Final vote on Polo Park development may be delayed after move from WAA
Supplied image of Shindico and Cadillac Fairview's plans. (Source: Cadillac Fairview)
WINNIPEG -- A final vote on the development plan for Polo Park may not proceed Wednesday at City Council because of an eleventh hour move by the Winnipeg Airports Authority.
In a letter to the city, the WAA said in the name of the Government of Canada, it objects to a plan that would allow housing be built at the old stadium site and at the mall.
The WAA took over operations of the airport from Transport Canada in 1997.
In the letter WAA President Barry Rempel said the city is required to refer the matter to the municipal board before making a decision.
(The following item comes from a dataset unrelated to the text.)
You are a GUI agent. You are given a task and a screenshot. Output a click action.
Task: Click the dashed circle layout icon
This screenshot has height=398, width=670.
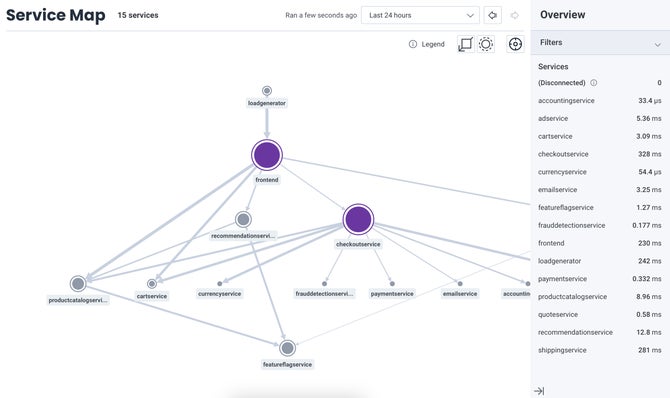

“According to section 270 (1) of the City of Winnipeg Charter, 'the city must, before council gives second reading to the proposed by-law, refer the proposed by-law to The Municipal Board.' This action is consistent with airport objections in the name of the Government of Canada considered in other jurisdictions,” writes Rempel.
According to internal city emails, the city’s legal department wants to know if the authority’s claim is valid and is recommending Council adjourn the vote.
“What is unclear from the letter is whether the Government of Canada has given legal authority to the Winnipeg Airports Authority to make an objection to the proposed by-law under section 270(1),” writes Winnipeg’s Director of Legal Services Doug Brown. “Legal Services will undertake to contact the WAA, as well as conduct any legal review necessary, in order to determine whether the letter constitutes a valid exercise of authority on behalf of the Government of Canada.”
Brown advises the matter be delayed.
“It appears appropriate that Council adjourn the matter in order for this review to be completed.”
It’s unclear if the housing plan even has enough votes on Council to pass. The Mayor’s inner circle was split on the project, denying it in a 4-3 vote.
The WAA has raised concerns more housing in the area could jeopardize its 24-hour operations because of the potential for more noise complaints.